Stress responses are controlled by specialized stress-responsive proteostasis transcription factors that rapidly upregulate protein quality components to re-establish protein homeostasis and safeguard survival. Here we show that the zinc finger transcription factor PQM-1 is crucial for stress survival in response to thermal and oxidative challenges. We provide mechanistic insight into the regulation of PQM-1 during stress that depends on ILS-DAF-16 signaling, as well as phosphorylation on threonine residue 268 that is located within a conserved AKT motif. Our data show that in reproductively mature adults and during well-fed conditions, PQM-1 induction requires DAF-16 and occurs during the recovery period post heat shock. Moreover, PQM-1 co-localizes with DAF-16 in the nucleus during the stress recovery phase. This regulatory dependency on DAF-16 is bypassed under dietary restriction, allowing PQM-1 to promote stress resilience independent of the ILS pathway. During both conditions, PQM-1 is crucial for the upregulation of cytosolic and endoplasmic reticulum stress response genes required for organismal recovery and stress resilience.
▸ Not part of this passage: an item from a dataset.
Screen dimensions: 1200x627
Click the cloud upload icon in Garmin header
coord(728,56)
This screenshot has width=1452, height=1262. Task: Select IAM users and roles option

Our transcriptional and bioinformatic analysis reveals that PQM-1 regulates a distinct set of target genes during the stress recovery phase, suggesting that PQM-1 may be involved in vital secondary wave stress response. Thus, our findings uncover a previously unrecognized mechanism of stress-dependent PQM-1 activation that integrates multiple environmental cues to ensure proteostasis and organismal survival.